Your program should read in the following information from the user:
- The name of the customer
- The dimensions of the lawn -- length and width in feet.
- The number of trees and bushes that need mulch.
- The radius (in feet) of mulch around the trees and bushes.
Use the following assumptions in your calculations:
- The amount of fertilizer needed is one pound per 1000 square feet.
- The amount of seed needed is three pounds per 1000 square feet.
- Fertilizer is sold in 40 pound bags.
- Grass seed is sold in 20 pound bags.
- A two inch layer of mulch should be applied to the area mulched.
- Mulch is sold in "scoops" -- a scoop is 1.25 cubic yards of mulch.
- The price of a 40 pound bag of fertilizer is $8.95.
- The price of a 20 pound bag of grass seed is $33.99.
- The price of a scoop of mulch is $18.00.
- The delivery charge is $15.00.
The program should print out a report nicely formatted (with
some sort of border, blank lines in appropriate places,
and dollars and cents correctly formatted) with all of
the above information (including the customer's name).
Sample output will be posted on the course Web site.
Your output does not need to be formatted exactly the same but
it must contain all the information AND must look good (and be
free of spelling errors!!!)
Requirements:
- You must use meaningful names for variables, constants, and
your class. Use Java conventions for case -- constants (declared
with final) are all uppercase (with the underscore separating words),
variables start with a lowercase letter (but each separate word
within the variable starts with a capital), the class name is
capitalized.
Choosing meaningful names makes your program easier to read and follow.
- You must use constant identifiers rather than literals
for the constants in the program (there are quite a few including some
needed for conversion of feet to yards!).

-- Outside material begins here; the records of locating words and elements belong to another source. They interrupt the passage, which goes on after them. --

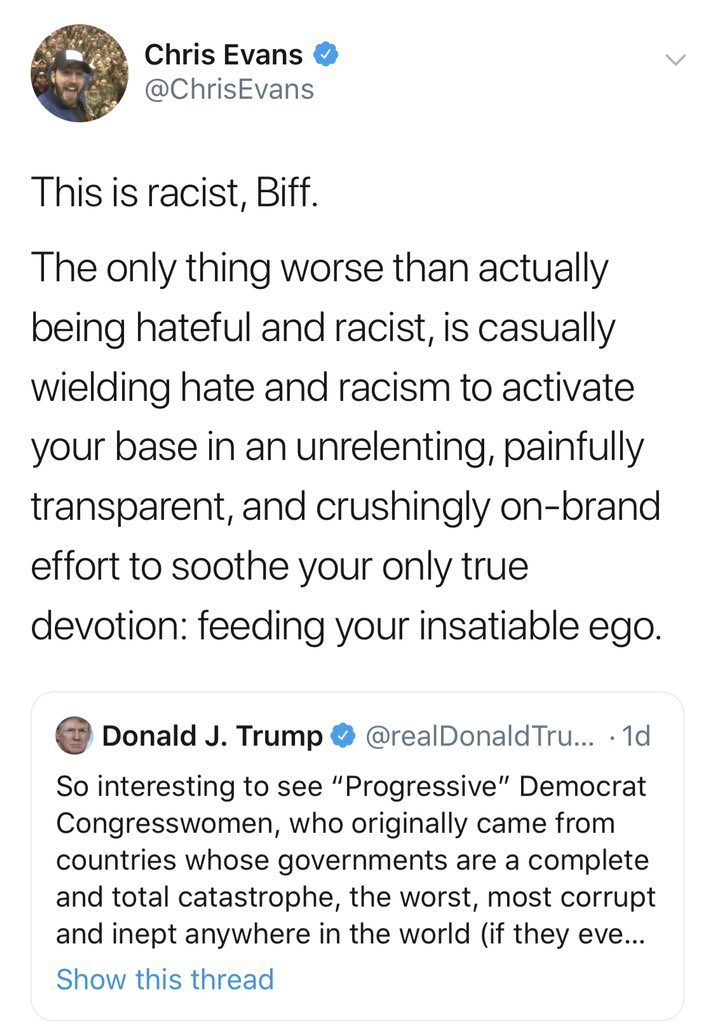Click the 1d timestamp on quoted tweet

click(636, 737)
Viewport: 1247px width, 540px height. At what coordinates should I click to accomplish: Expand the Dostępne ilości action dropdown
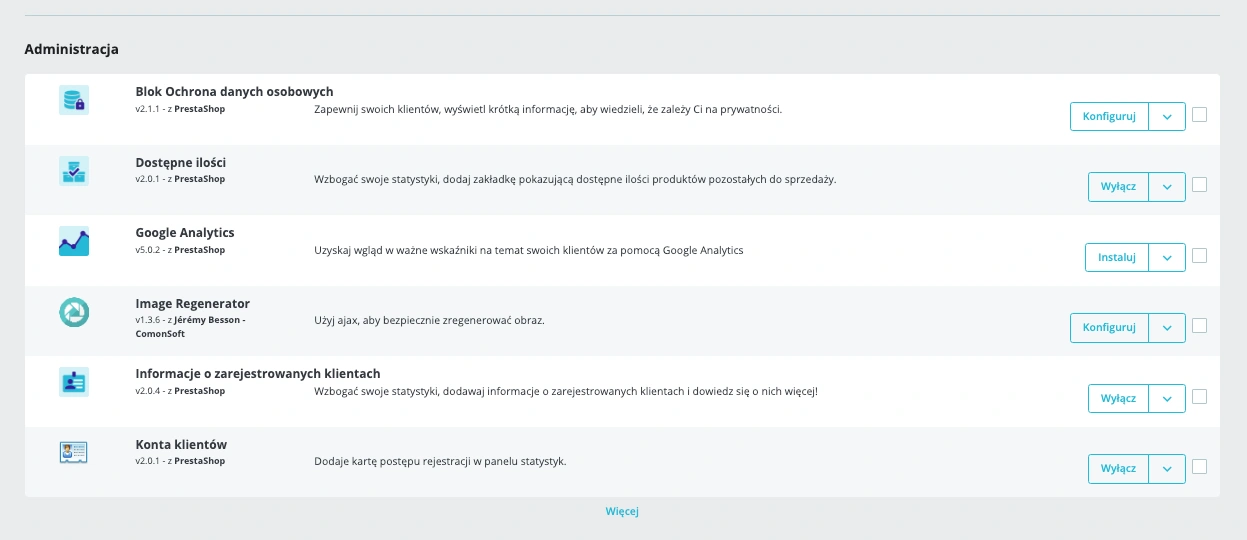[x=1167, y=187]
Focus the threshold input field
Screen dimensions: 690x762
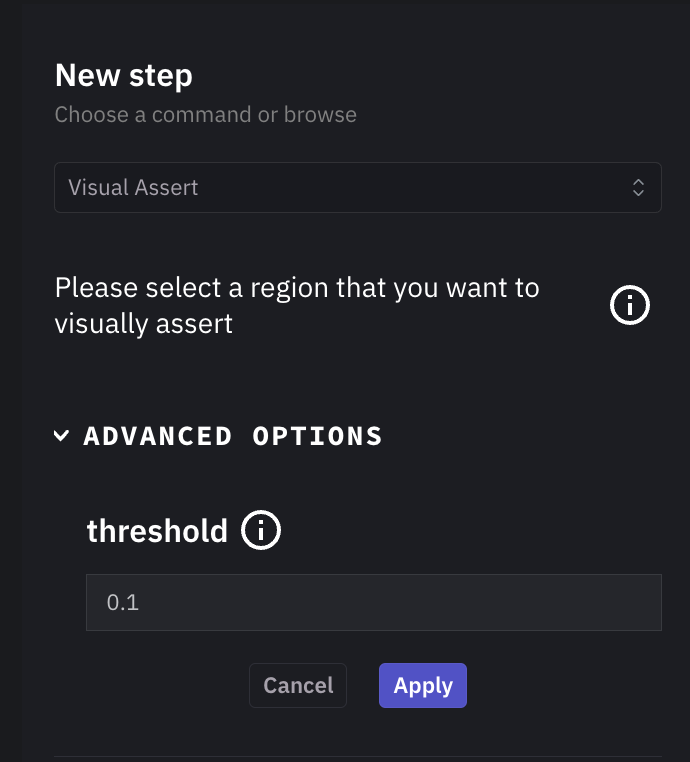tap(373, 602)
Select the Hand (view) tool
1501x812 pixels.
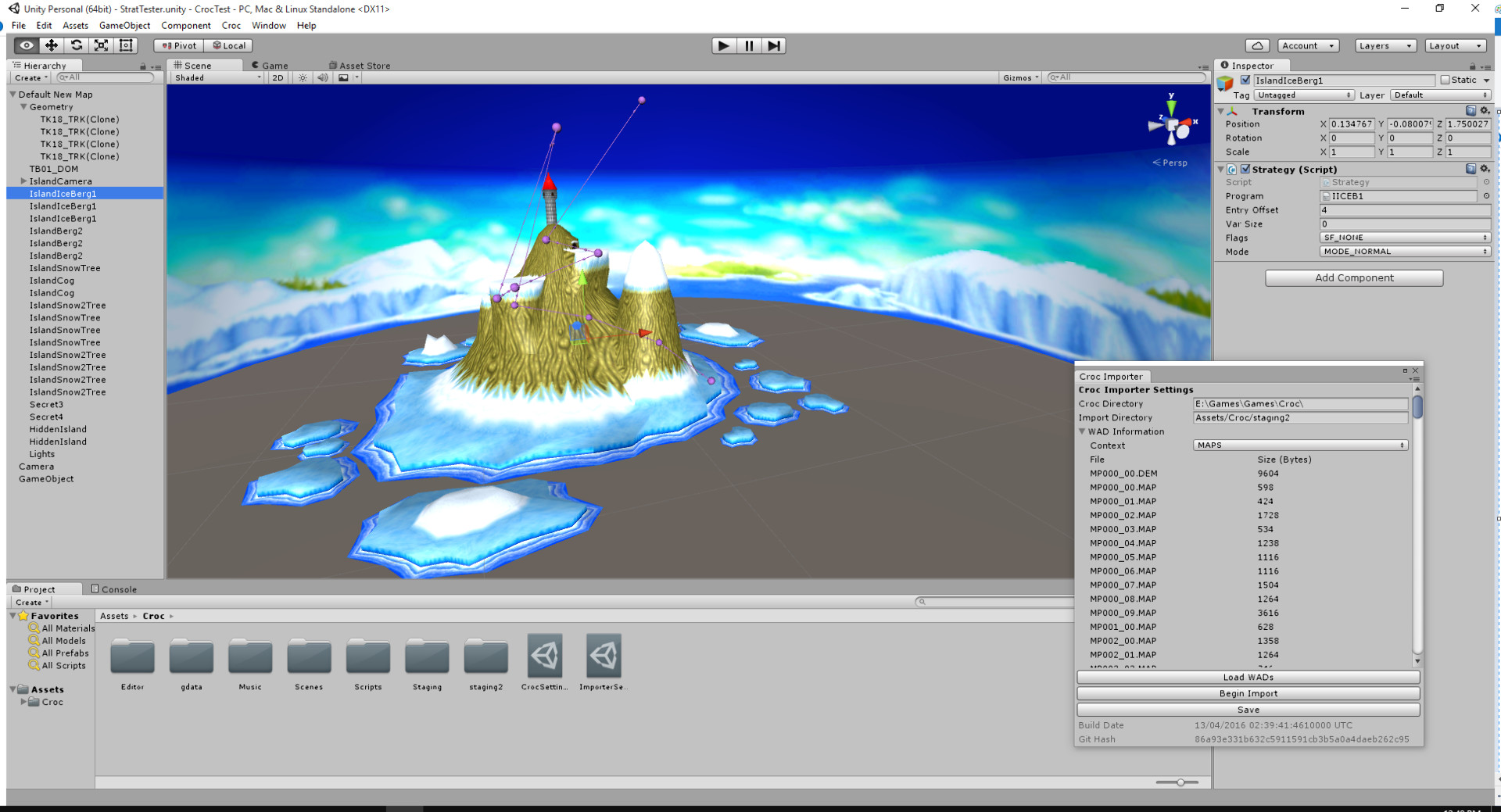(x=26, y=45)
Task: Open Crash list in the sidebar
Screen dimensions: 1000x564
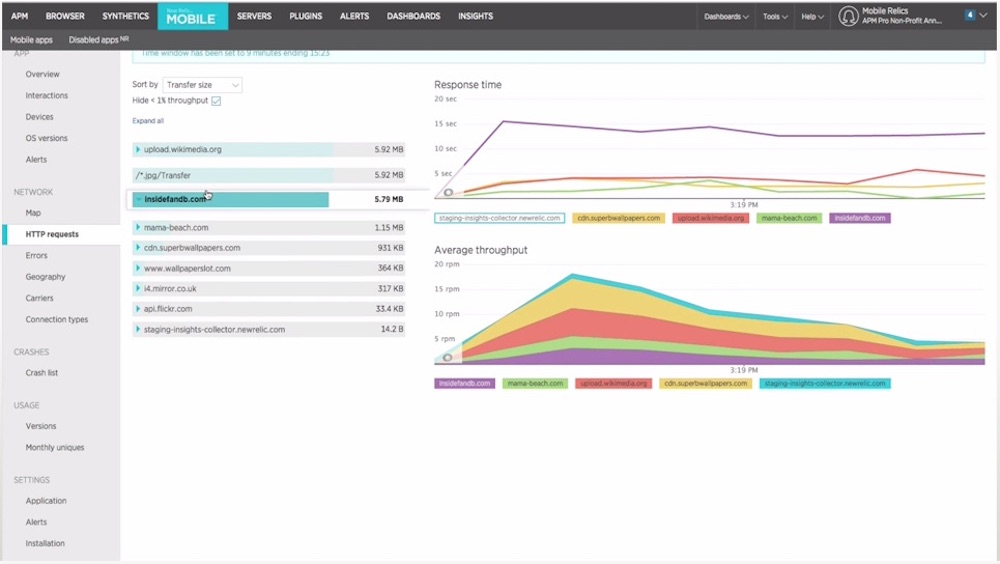Action: tap(42, 373)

- Use white space (blank lines and blank spaces) in your program to make
it easier to read. Separate the sections of the program with blank lines.
Indent and align your code properly (emacs helps you do this - it automatically
indents in most cases -- if a line isn't indented correctly go to it
and press TAB -- if TAB doesn't make it indent correctly you probably have
a syntax error).
- Document your program. At the top you must have documentation that
includes the complete pathname of the file, a brief description of
what the program does (this should include a list of the input expected
and the output the program will produce), the date, and your name.
- Hand IN: A printed copy of your program
- Tar the .class and .java files and email the .tgz file
to ingram@roanoke.edu with a subject of cpsc120 project1.
Academic Integrity Reminder!!! Programming
assignments are to be your own work. You may get help on the specifics
of the assignment from no one except the instructor. You may not show
your program to anyone or look at anyone else's program or share ideas
with anyone about how to write the program.